A RENOVAÇÃO DA F1 SERÁ BASEADA NA DISCRIÇÃO

Perguntado se a Fórmula 1, após essa boa notícia da MotoGP, também renovará com o Circuito de Barcelona-Catalunha, ele garantiu que estão otimistas. "O sucesso da assinatura desse contrato é a discrição e, embora eu saiba que todos estão ansiosos para ter informações sobre isso, vamos manter a mesma estrutura de negociação. Nós nos saímos bem na MotoGP e essa é a única maneira de nos sairmos bem na F1. Sempre somos otimistas, na F1 e em qualquer negociação. Há otimismo, mas não podemos e não devemos dizer nada", disse ele.
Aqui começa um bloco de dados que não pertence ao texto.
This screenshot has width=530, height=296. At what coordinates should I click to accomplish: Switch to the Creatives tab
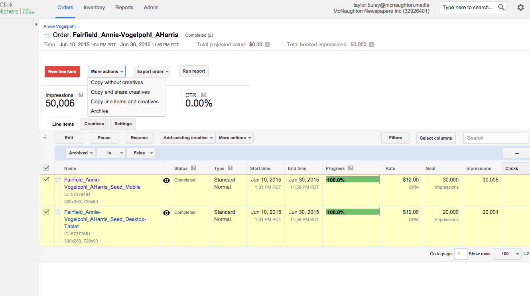pyautogui.click(x=94, y=124)
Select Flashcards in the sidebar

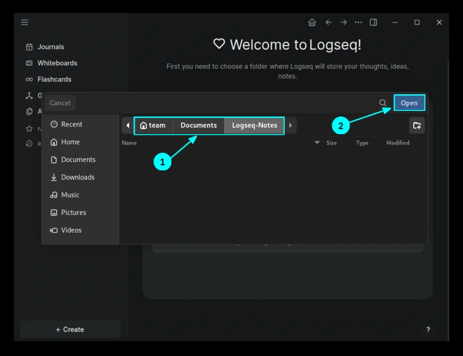54,79
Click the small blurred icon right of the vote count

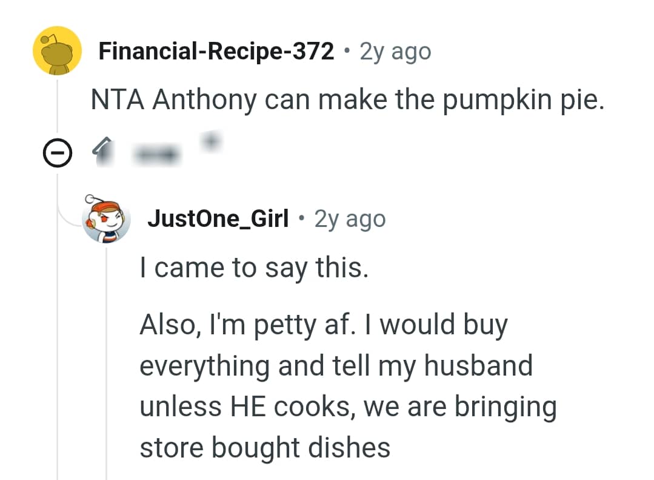(x=212, y=143)
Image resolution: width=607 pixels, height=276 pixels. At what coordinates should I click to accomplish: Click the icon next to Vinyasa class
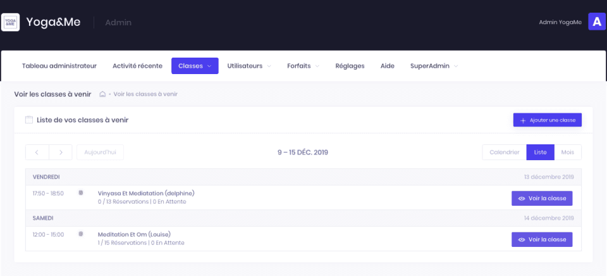tap(80, 193)
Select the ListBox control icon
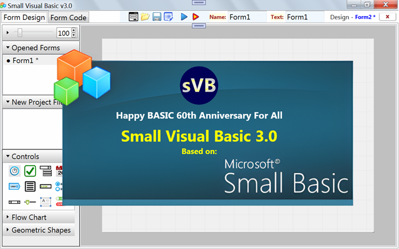The width and height of the screenshot is (399, 249). click(x=30, y=186)
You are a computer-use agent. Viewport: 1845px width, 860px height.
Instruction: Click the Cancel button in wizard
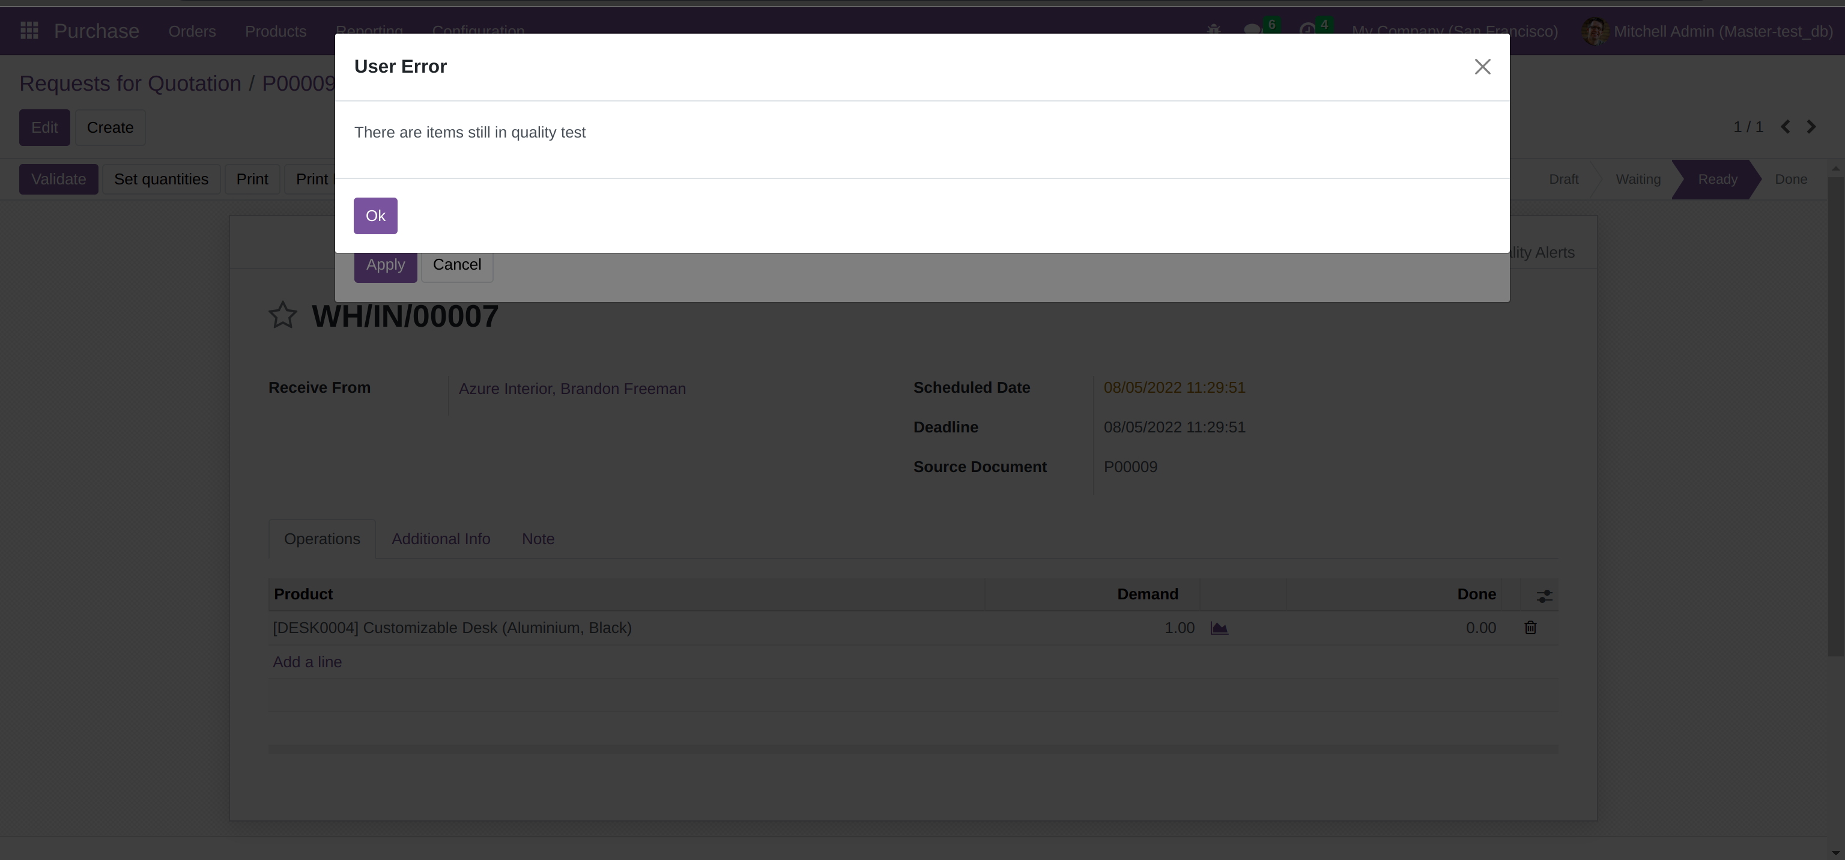coord(457,265)
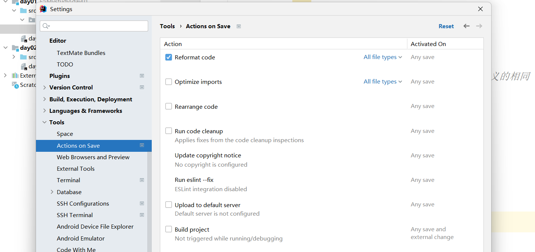
Task: Close the Settings dialog
Action: click(x=480, y=9)
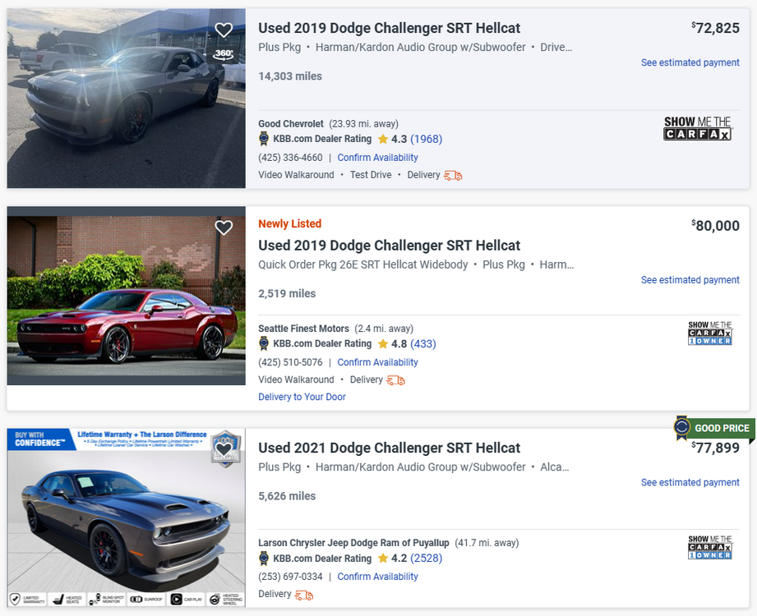
Task: Favorite the Good Chevrolet Hellcat with the heart
Action: point(224,30)
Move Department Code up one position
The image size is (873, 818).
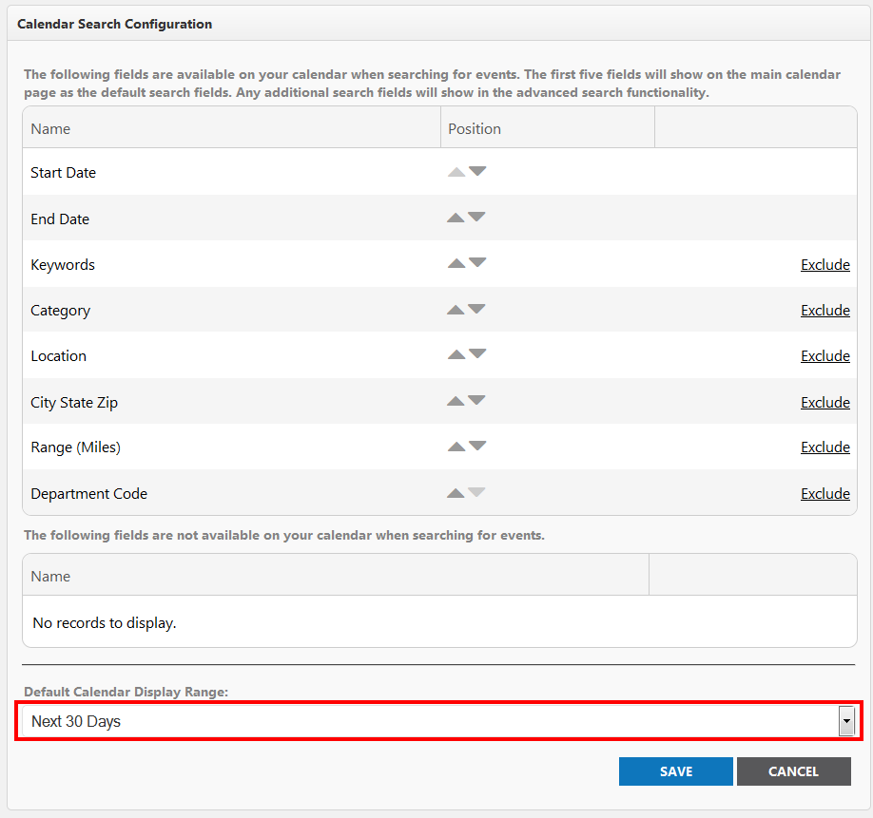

"Quando cheguei à Conselleria, havia muitas pastas e duas eram esportivas: MotoGP e F1. Desde então, o trabalho tem sido feito diariamente em ambos os eventos. Aqui temos um exemplo bem-sucedido de negociação discreta. Houve centenas de reuniões e telefonemas, e o sucesso da MotoGP não se fala. É muito difícil para mim não responder, mas peço que seja entendido que, se quisermos que a F1 continue na Catalunha, devemos continuar nessa linha de negociação", explicou Sàmper.

O presidente da Fira Barcelona e do Circuito Fira, Pau Relat, garantiu que, como administradores do circuito, estão muito satisfeitos com a garantia de mais atividades. "O acordo que acaba de ser assinado é particularmente relevante por três razões: porque é um acordo que garante a continuidade do GP de MotoGP no Circuito e dá continuidade a 33 anos de realização do evento, e é estendido por 5 anos. Pela confiança que a Dorna tem no circuito, que é líder mundial, e pela responsabilidade que coloca sobre os gestores do circuito, um Circuito Fira que está gerenciando a pista desde janeiro e vem fazendo isso com excelência", explicou Relat.